By Yasin Ebrahim
Investing.com – The S&P 500 steadied Tuesday as tech continued its rebound as U.S. bond yields edged lower after Federal Reserve Chairman Jerome Powell delivered less hawkish than expected remarks, soothing fears of aggressive Fed policy tightening.
The S&P 500 rose 0.8%, the Dow Jones Industrial Average gained 0.5%, or 185 points, the Nasdaq added 1.3%.
Powell confirmed the Fed plans to begin normalizing policy including ending bond purchases, hiking rates, and letting bonds on its balance sheet mature later this year.
“I would expect that this year 2022 will be the year in which we take steps toward normalization [of monetary policy],” Powell said.
That would involve “ending asset purchases in March, raising rates over the course of the year … and “perhaps later this year, we will start to allow the balance sheet to run off.”
Surging Treasury yields, which had weighed on growth sectors of the market like tech, took a breather, supported the rebound in tech pushing the broader market higher.
Meta Platforms (NASDAQ:FB), formerly know as Facebook, Amazon (NASDAQ:AMZN), Apple (NASDAQ:AAPL) and Microsoft (NASDAQ:MSFT), Alphabet (NASDAQ:GOOGL), which make up about a quarter of the S&P 500.
The recent pullback in tech was linked to “to the fear of a Fed being more hawkish and more aggressive in its policies going forward … but Powell calm the markets in his hearing,” Darren Schuringa, CEO of ASYMmetric ETFs said in an interview with Investing.com on Tuesday.
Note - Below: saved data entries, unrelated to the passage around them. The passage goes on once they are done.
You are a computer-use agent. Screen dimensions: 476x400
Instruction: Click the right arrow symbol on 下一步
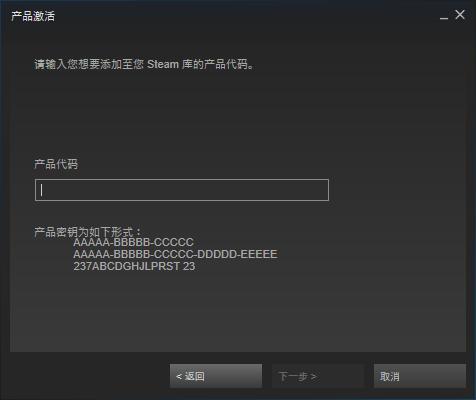coord(313,377)
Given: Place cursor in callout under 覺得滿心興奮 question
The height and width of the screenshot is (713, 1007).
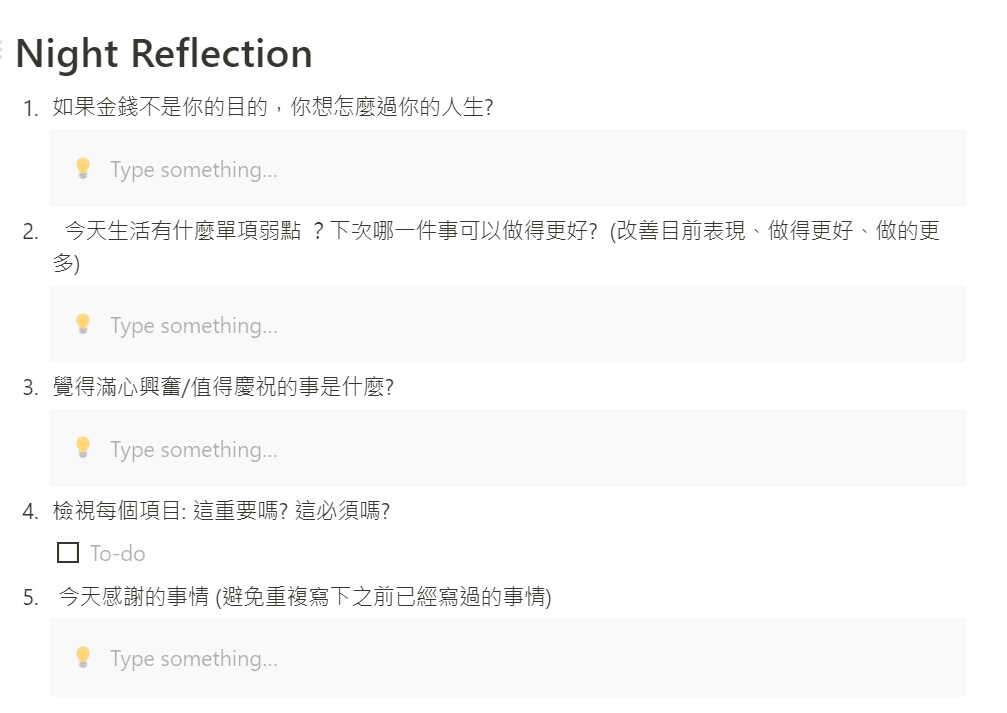Looking at the screenshot, I should [x=507, y=448].
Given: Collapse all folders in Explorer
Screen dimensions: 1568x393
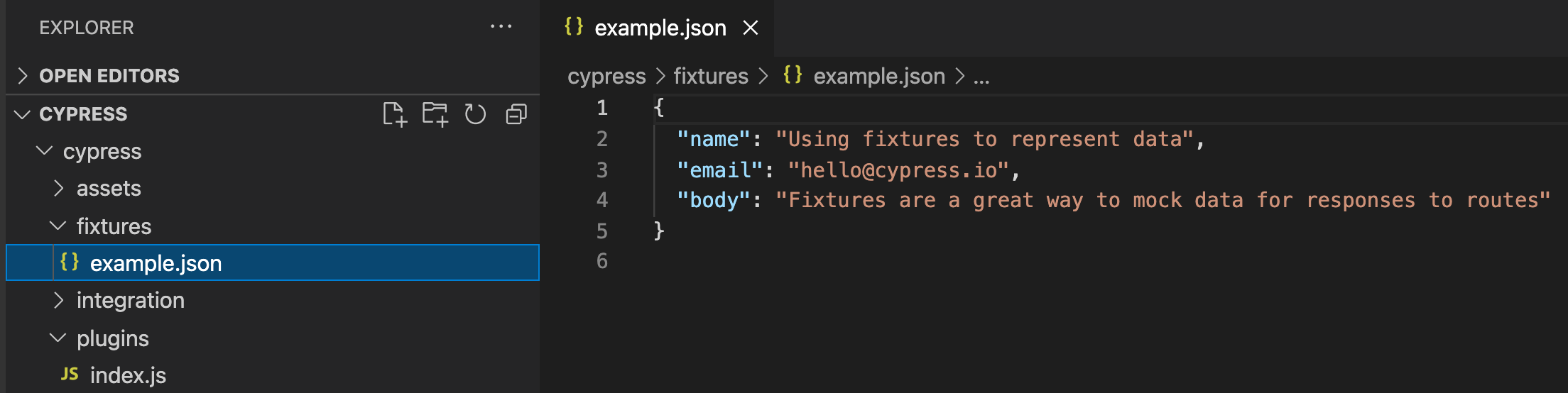Looking at the screenshot, I should 516,114.
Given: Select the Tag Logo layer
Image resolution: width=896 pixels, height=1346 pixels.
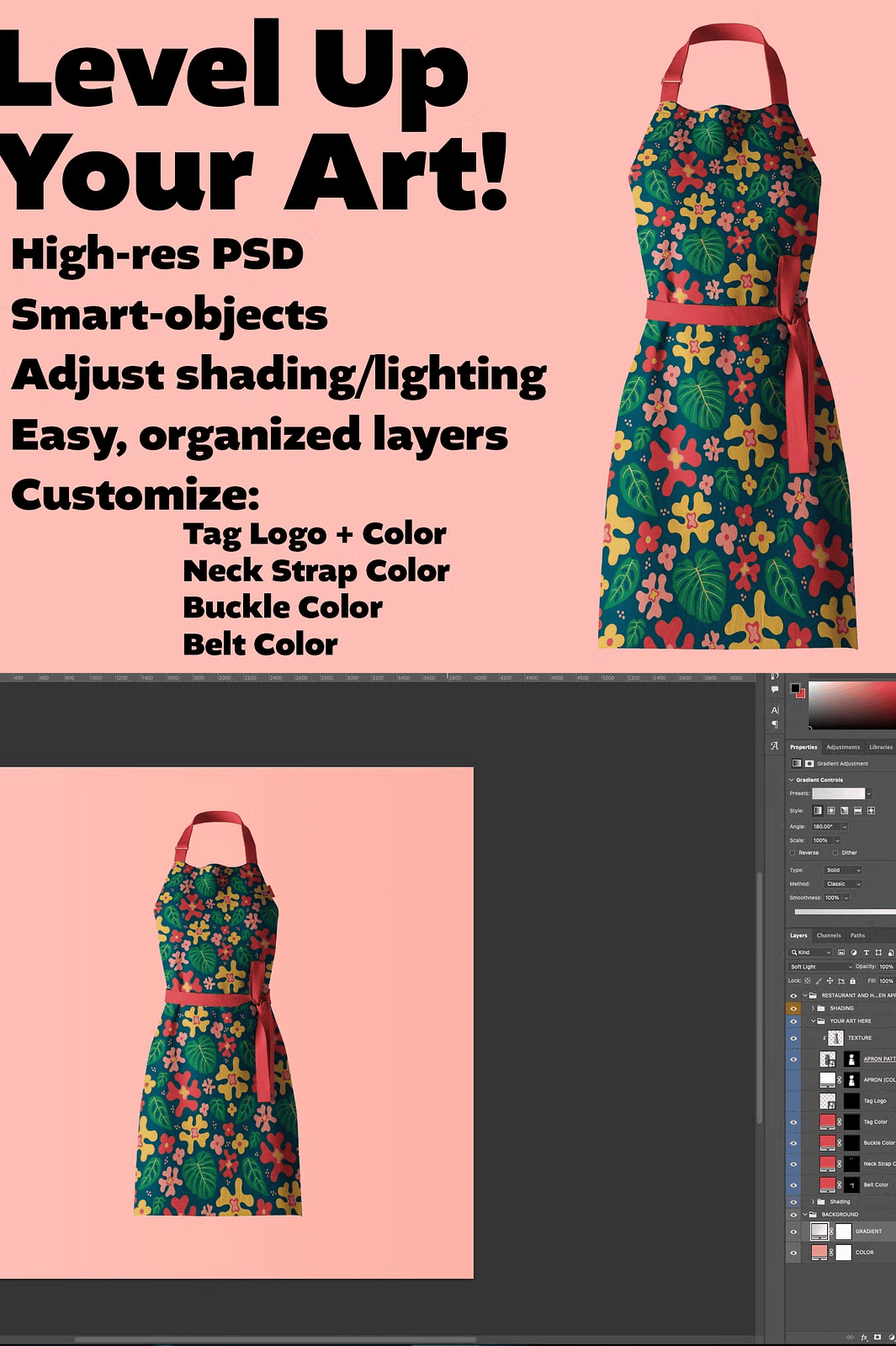Looking at the screenshot, I should 874,1100.
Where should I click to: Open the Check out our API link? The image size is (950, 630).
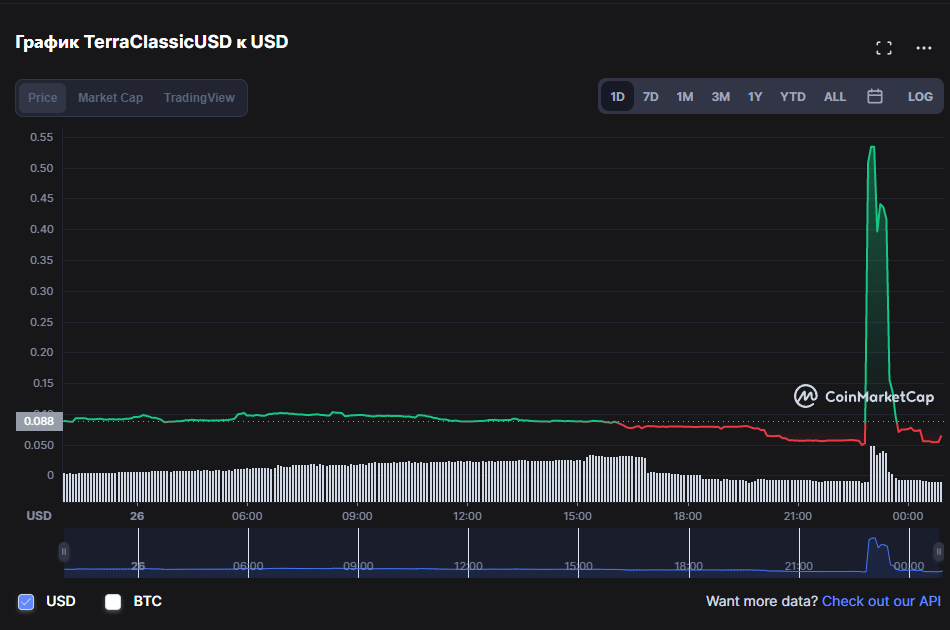[881, 602]
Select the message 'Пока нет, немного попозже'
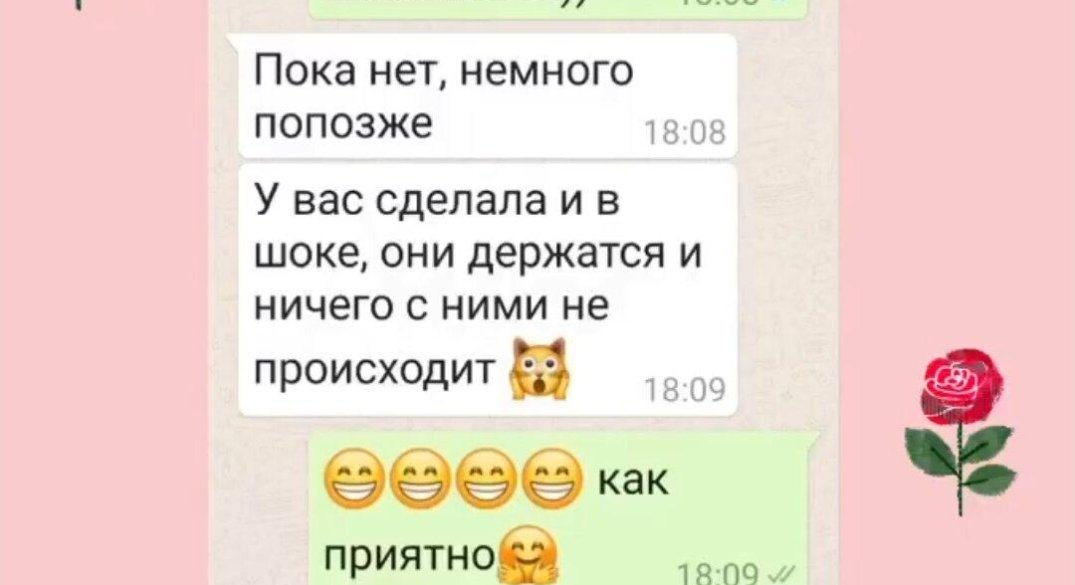The width and height of the screenshot is (1075, 585). point(487,95)
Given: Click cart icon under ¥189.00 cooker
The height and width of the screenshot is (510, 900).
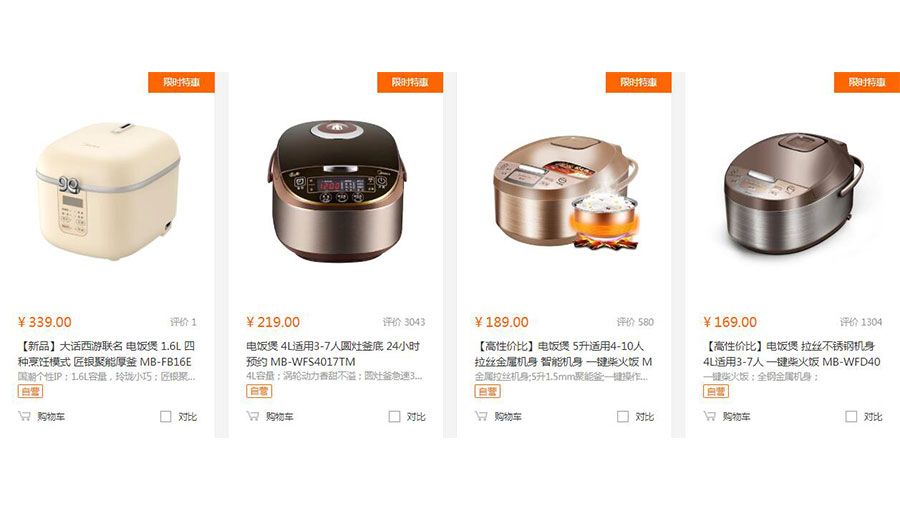Looking at the screenshot, I should click(x=481, y=416).
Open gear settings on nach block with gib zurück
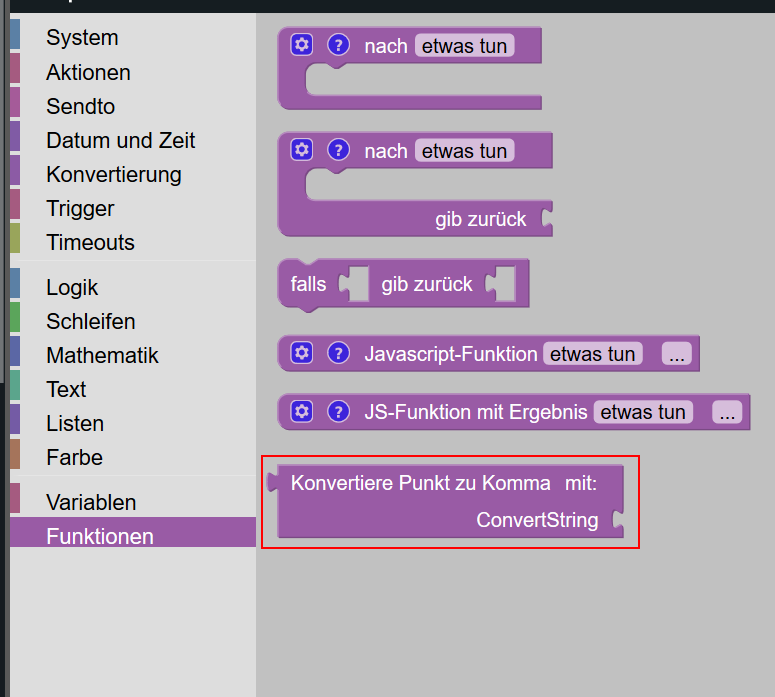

“The most powerful lever the Fed has to pull on right now is starting to shrink its balance sheet by selling bonds,” Schuringa added. "But Powell backed away that saying we're going to let our balance sheet roll off … that’s not as disruptive in the market as selling bonds."
Semiconductors continued to pare recent losses, up nearly 2%, following a 5% jump in Advanced Micro Devices (NASDAQ:AMD) after KeyBanc upgraded its rating on the stock to overweight from sector weight, citing cloud data center growth in 2022.
Energy was also among the top gainers on the day, as oil prices moved higher on expectations that the demand impact from the omicron impact may not be as severe as initially feared.
Occidental Petroleum (NYSE:OXY), Hess (NYSE:HES) and APA (NASDAQ:APA), led the energy sector move higher, with the latter up more than 8%.
In a potential sign of renewed appetite for risk assets, defensive corners of the market such as utilities and consumer staples were on the back foot.